The future of local authority services is under threat from a growing funding crisis, with significant cuts already being made to statutory adult care and children’s services, according to new analysis published today by the TUC and the Manchester based Centre for Local Economic Strategies (CLES).
The report Austerity Uncovered, which was commissioned by the TUC, looks at the impact of austerity, focusing on how changes in publicly-funded services affect both people and places across the country, now and in years to come.
Amongst its finding It found that changes to the government’s deficit reduction programme since it was first announced in June 2010 meanthat we are now only half way through a nine year programme of austerity, when we should have been three quarters of the way through a six year programme.
The government’s original proposals expected austerity to amount to 6.7 per cent of GDP. This is now expected to reach 10.3 per cent, increasing in cash terms from £120bn to £210bn.
Austerity Uncovered identifies a number of common themes emerging from the nine local case studies.
These include a marked move away from the principle of universal services, with increased use of rationing, targeting and thresholds; significant cutbacks in adult care, particularly home care; and increasing levels of outsourcing of services in some cases.
However, there were also significant differences in approach taken by councils in response to the cuts, with some examples of local authorities working with unions, other partners and communities in order to protect services and inform spending decisions.
TUC General Secretary Frances O’Grady said: “This government is taking a sledgehammer to public services and local government.
“Adult social care is in crisis and children’s services are under increasing attack.
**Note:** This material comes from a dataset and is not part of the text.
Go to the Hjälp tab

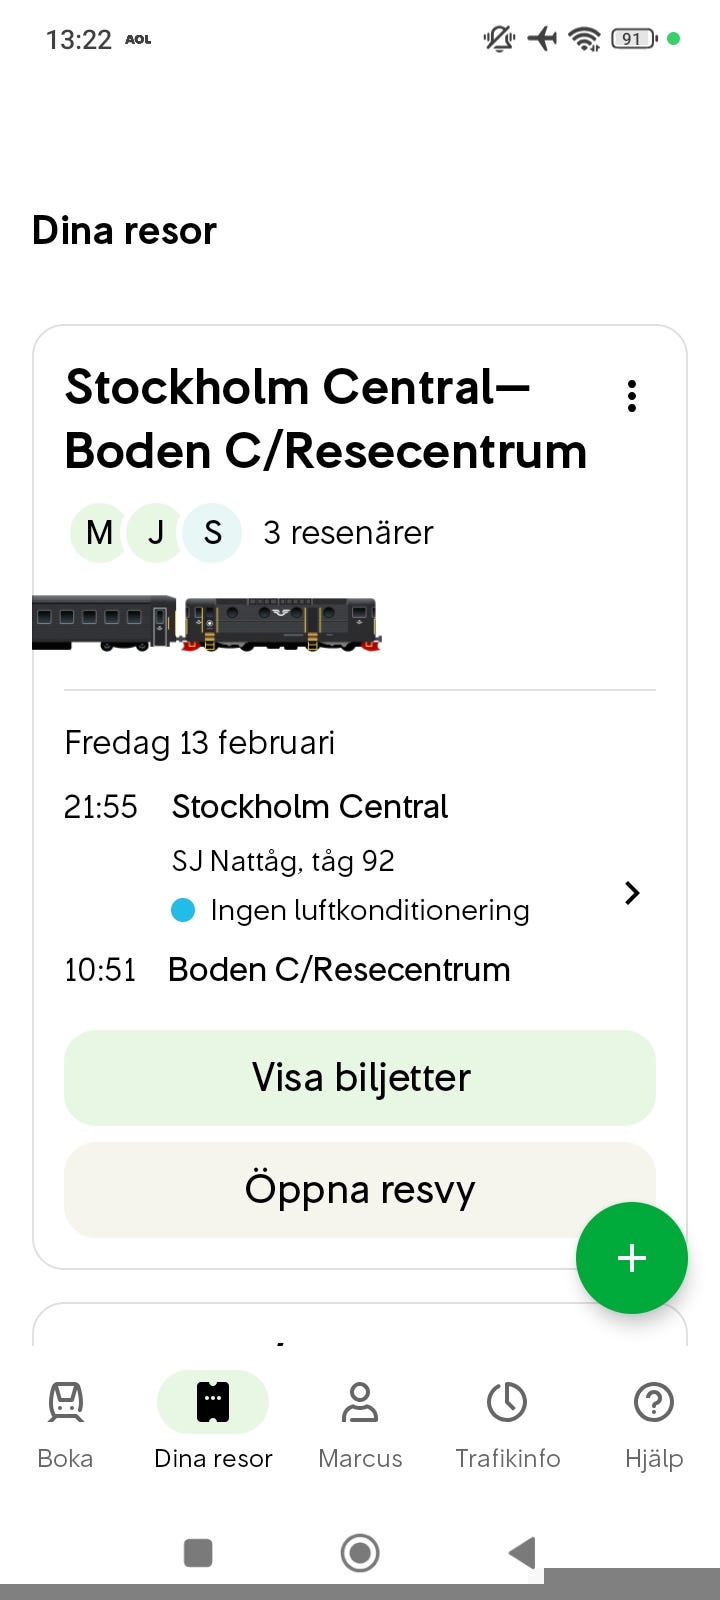tap(654, 1420)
With cuts on this scale it will be impossible to protect local services. The tragedy is that the cuts have been disproportionate – those local authorities with the greatest need have been the worst hit.”
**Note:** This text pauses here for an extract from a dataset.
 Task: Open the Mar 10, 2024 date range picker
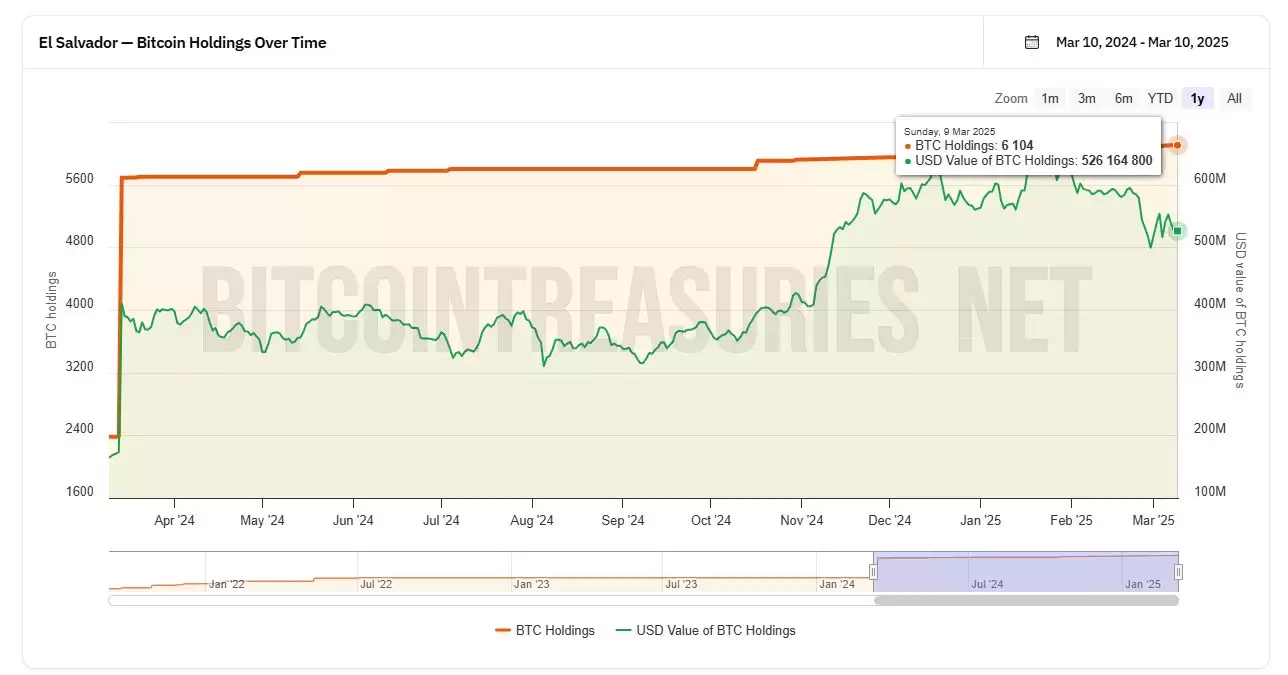pyautogui.click(x=1141, y=42)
The report makes a number of recommendations on how to mitigate the impact of austerity. These include: a needs-based approach to funding settlements that take into account places with higher levels of social and economic deprivation; further devolution of resources and decision-making powers at the local level; develop a long-term plan for increasing funding for adult social care; a high-level commitment to improve child wellbeing and reduce inequalities; more intelligent commissioning of services that promote the living wage and reduce the use of zero-hours contracts; and more collaboration with public service unions and community groups to encourage local strategies and solutions.
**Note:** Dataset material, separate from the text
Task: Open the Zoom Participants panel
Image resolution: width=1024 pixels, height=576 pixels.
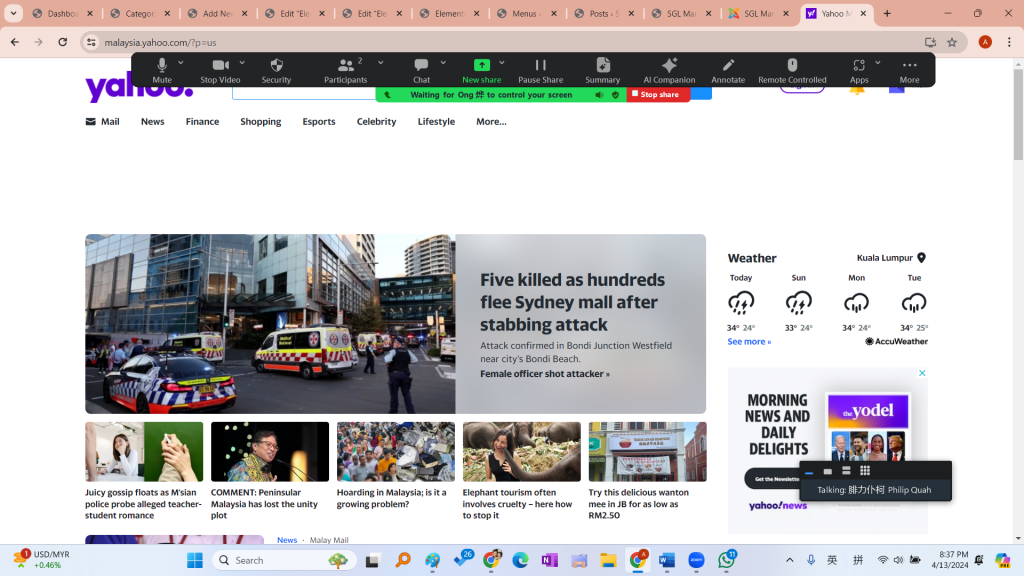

CLES Chief Executive Neil McInroy said: “This report outlines the wide range of impacts on people and communities. The scale and depth of the austerity cuts are harming both our present and future.
“We need to get the priorities right and appreciate that austerity means people’s needs are no longer being met like they should be. Without considered decisions based on the needs of people and places, now and into the future, we risk causing irreversible damage.”